FIG. 4 is a perspective view showing an outline of an inkjet recording apparatus that can be used in the method of the present invention.

[Explanation of symbols]

 13 recording head 14 groove 15 heating head 16 protective film 17-1 and 17-2 electrode 18 heating resistor 19 heat storage layer 20 substrate 21 ink 22 ejection port 24 recording droplet 25 recording medium 26 multi-groove 27 glass plate 28 heating head 51 Paper feed unit 52 Paper feed roller 53 Paper discharge roller 61 Wiping member 62 Cap 63 Ink absorber 64 Ejection recovery unit 65 Recording head 66 Carriage 67 Guide shaft 68 Motor 69 Belt

 ─────────────────────────────────────────────────── ─── Continuation of the front page (72) Kenichi Moriya 3-30-2 Shimomaruko, Ota-ku, Tokyo Canon Inc. (72) Inventor Yuko Nishioka 3-30-2 Shimomaruko, Ota-ku, Tokyo Canon Incorporated (72) Inventor Masato Katayama 3-30-2 Shimomaruko, Ota-ku, Tokyo Canon Inc.

Claims (10)

[Claims] 1. A recording medium comprising a base paper mainly composed of fibrous pulp and a filler, and a coating layer containing a pigment, a binder and a cationic substance, wherein the surface of the coating layer is subjected to gloss treatment. A recording medium, wherein the binder is heat-fusion resin particles. 2. The undercoat layer in which the coating layer contains a pigment, a binder composed of heat fusible resin particles, and a cationic substance, and a surface mainly composed of organic resin particles provided on the undercoat layer. The recording medium according to claim 1, comprising a layer. 3. A coating formed by a coating liquid containing a pigment, an aqueous emulsion of heat-sealing resin particles, and a cationic substance in a portion of the coating layer containing a binder composed of heat-fusion resin particles. The recording medium according to claim 1 or 2, which is obtained by heat-drying the layer. 4. The 75 ° specular gloss of the surface of the coating layer is 4
The recording medium according to claim 1, which is 5% or more. 5. The recording medium according to claim 1, wherein the pigment is selected from silica, alumina, hydrated alumina and basic magnesium carbonate. 6. An ink jet recording method, characterized in that an ink droplet is ejected from an ejection port of a recording head according to a recording signal and adhered to the recording medium according to claim 1 to form an image. . 7. The ink droplets are ink droplets containing a recording agent having at least an anionic group.
The inkjet recording method described in 1. 8. A droplet of cyan, magenta, yellow, and black ink is ejected from an ejection port of a recording head in accordance with a recording signal and is attached to the recording medium according to claim 1 to form an image.
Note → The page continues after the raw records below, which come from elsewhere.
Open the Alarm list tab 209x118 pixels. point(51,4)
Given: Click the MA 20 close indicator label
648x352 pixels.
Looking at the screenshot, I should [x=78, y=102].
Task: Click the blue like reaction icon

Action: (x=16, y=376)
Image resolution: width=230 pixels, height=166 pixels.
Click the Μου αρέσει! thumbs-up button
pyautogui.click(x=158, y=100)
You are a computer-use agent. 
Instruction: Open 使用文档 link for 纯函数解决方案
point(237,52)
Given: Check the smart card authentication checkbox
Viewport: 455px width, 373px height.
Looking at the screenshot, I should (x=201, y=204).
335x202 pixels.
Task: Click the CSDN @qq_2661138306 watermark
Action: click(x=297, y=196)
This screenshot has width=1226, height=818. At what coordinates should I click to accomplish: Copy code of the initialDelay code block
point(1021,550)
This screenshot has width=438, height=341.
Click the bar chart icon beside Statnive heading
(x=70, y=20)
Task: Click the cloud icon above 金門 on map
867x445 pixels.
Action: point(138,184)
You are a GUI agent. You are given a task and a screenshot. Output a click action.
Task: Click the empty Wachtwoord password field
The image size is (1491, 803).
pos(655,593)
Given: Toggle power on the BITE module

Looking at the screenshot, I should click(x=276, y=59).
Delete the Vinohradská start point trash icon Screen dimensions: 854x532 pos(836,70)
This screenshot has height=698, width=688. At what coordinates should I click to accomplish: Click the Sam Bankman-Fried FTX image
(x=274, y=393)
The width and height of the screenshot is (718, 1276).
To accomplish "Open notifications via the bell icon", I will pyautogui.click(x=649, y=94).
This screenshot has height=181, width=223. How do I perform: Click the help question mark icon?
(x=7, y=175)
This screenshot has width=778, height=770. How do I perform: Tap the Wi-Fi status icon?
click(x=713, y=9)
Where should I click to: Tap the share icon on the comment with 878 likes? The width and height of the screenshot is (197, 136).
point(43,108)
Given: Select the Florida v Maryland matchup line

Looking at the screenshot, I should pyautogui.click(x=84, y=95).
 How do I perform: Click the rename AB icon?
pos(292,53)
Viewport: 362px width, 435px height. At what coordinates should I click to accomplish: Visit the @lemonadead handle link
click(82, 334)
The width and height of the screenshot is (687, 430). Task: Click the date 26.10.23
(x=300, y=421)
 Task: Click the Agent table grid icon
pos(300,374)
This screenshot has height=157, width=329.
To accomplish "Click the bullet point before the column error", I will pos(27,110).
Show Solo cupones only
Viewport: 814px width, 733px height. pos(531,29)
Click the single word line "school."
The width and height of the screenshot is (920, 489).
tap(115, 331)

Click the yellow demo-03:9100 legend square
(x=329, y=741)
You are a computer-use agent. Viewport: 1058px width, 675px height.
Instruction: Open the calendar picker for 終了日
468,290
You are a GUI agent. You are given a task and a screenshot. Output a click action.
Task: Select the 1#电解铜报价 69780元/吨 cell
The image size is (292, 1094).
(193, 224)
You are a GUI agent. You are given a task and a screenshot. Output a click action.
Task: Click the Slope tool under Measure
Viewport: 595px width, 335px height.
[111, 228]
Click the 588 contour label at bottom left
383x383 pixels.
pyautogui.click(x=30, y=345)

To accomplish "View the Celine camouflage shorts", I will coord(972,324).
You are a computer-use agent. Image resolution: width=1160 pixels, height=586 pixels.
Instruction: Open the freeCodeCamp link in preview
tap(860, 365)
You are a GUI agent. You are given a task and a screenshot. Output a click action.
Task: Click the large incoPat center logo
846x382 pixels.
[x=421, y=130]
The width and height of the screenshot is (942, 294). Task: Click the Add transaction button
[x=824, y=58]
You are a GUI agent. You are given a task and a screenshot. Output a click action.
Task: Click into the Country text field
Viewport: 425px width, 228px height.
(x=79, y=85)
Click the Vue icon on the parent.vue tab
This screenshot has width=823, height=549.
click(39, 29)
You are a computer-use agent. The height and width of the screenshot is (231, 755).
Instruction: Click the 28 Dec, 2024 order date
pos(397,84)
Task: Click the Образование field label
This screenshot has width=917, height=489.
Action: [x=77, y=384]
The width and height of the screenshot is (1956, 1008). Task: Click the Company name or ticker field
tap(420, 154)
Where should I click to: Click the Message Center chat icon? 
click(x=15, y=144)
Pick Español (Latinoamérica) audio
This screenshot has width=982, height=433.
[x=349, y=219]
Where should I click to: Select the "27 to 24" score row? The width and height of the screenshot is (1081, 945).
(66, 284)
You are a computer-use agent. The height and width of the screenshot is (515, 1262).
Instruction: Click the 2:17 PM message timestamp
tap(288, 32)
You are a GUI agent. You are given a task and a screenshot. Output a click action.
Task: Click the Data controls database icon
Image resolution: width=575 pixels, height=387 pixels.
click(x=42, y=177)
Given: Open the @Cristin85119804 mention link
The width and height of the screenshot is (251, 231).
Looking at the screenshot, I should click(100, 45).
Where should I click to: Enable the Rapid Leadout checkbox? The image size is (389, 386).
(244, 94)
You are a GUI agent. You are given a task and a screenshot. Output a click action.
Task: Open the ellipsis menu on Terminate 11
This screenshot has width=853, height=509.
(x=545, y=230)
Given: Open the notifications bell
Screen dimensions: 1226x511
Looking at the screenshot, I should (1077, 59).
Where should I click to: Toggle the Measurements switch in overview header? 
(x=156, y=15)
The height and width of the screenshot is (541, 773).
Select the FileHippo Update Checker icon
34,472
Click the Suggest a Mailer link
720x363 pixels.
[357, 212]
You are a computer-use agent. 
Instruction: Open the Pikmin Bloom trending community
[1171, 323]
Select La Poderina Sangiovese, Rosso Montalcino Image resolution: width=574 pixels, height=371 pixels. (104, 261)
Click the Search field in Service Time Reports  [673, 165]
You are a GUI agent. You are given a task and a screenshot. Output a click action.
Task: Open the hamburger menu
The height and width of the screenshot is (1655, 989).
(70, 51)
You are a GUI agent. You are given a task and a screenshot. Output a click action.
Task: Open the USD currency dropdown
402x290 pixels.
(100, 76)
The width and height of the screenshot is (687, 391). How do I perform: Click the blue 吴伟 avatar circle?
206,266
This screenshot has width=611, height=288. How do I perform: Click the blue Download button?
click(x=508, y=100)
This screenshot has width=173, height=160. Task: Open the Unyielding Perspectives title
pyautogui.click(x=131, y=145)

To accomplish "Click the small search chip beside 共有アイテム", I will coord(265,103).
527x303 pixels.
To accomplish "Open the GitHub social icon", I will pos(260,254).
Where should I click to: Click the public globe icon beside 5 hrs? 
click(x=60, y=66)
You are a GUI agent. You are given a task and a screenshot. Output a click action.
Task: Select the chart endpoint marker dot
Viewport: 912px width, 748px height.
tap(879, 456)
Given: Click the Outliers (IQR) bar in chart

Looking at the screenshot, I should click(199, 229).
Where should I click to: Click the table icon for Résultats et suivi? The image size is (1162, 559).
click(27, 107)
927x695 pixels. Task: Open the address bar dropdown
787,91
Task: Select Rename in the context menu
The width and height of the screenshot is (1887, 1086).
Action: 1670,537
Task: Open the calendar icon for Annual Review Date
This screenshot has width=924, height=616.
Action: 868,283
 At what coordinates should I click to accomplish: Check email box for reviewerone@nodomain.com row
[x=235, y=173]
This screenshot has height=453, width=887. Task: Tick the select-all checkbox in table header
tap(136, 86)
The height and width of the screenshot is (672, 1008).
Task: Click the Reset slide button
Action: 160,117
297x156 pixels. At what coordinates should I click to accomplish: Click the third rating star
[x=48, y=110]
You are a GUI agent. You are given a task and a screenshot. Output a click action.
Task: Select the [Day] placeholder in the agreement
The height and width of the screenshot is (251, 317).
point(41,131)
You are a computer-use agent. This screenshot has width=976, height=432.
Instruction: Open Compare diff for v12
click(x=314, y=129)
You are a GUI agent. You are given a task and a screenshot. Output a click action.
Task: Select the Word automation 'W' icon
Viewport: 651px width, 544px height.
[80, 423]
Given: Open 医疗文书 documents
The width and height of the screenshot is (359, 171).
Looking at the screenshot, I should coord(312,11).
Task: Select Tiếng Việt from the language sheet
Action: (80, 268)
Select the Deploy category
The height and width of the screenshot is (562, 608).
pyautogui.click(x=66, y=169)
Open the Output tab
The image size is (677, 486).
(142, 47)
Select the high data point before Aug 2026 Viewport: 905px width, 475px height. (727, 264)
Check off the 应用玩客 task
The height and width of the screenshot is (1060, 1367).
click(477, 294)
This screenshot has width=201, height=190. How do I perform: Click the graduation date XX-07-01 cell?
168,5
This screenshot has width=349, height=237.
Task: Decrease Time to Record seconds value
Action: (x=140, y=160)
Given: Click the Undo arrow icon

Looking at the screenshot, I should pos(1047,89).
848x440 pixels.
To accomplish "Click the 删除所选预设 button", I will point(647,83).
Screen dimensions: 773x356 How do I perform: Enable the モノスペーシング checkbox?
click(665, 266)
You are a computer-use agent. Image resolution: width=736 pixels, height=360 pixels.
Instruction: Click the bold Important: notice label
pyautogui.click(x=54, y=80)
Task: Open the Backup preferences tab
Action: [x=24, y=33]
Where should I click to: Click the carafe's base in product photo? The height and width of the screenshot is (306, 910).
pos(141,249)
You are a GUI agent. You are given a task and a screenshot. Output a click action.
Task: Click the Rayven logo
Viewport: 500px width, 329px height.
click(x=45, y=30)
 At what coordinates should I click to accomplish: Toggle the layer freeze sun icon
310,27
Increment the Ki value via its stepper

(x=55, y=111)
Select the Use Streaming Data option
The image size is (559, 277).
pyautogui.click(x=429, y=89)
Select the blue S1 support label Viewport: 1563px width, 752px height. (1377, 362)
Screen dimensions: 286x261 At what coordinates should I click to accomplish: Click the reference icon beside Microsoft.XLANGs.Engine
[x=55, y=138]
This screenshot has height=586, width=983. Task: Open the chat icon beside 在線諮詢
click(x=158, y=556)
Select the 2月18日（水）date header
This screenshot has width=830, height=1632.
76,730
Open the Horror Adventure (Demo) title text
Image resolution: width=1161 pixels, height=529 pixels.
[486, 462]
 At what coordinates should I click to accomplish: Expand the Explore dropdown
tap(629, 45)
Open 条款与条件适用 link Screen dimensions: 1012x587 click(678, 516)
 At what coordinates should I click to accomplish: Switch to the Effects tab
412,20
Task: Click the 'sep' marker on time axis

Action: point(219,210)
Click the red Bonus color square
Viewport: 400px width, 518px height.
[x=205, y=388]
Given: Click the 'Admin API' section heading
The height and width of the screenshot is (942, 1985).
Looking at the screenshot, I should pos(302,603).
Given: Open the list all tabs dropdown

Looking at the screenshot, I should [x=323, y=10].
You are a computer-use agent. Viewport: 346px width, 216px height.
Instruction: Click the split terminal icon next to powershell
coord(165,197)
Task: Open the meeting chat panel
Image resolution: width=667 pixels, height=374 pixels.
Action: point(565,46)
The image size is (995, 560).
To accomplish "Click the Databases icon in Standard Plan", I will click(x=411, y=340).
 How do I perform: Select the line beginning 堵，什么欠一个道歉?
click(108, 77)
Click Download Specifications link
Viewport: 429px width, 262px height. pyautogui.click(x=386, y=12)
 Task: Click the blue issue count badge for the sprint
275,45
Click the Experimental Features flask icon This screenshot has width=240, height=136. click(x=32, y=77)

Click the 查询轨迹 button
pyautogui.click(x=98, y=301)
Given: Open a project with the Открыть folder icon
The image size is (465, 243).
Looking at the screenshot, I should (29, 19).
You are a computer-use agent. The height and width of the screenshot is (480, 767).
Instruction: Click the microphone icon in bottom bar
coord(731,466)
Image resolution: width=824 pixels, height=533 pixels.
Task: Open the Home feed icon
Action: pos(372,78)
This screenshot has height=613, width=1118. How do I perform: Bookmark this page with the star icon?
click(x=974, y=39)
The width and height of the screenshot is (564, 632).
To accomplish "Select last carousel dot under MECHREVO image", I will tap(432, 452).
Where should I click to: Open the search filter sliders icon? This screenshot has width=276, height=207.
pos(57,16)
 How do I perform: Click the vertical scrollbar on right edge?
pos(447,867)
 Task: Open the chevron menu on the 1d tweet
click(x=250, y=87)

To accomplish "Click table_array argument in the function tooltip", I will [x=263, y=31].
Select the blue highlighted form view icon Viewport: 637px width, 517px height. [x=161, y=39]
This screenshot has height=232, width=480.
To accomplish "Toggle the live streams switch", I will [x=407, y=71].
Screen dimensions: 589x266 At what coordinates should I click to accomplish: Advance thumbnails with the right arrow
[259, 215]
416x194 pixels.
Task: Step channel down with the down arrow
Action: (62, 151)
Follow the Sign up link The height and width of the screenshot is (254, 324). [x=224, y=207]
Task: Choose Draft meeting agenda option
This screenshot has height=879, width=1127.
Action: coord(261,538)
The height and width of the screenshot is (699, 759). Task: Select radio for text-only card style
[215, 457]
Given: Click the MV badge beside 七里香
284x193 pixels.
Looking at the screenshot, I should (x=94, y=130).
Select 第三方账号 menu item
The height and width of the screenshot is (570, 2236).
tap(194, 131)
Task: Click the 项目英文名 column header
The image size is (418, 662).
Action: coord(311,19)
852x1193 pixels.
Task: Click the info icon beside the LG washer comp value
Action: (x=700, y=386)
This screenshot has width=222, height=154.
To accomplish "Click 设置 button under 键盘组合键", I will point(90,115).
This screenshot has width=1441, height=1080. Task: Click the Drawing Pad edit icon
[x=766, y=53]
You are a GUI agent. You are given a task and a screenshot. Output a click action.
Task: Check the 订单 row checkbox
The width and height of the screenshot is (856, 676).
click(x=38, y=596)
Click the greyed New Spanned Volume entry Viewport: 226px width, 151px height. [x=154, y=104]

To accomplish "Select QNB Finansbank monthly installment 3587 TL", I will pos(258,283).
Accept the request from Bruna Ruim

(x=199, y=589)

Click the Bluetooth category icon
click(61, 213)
An ink jet recording method, which comprises forming. 9. The image forming method according to claim 8, wherein a recording head having two or more ejection openings for ejecting ink for each color is used as the recording head, and two or more ink droplets of the same color are ejected at the same time. Inkjet recording method described. 10. The ink jet recording method according to claim 6, wherein the ink is ejected from the recording head by the action of thermal energy.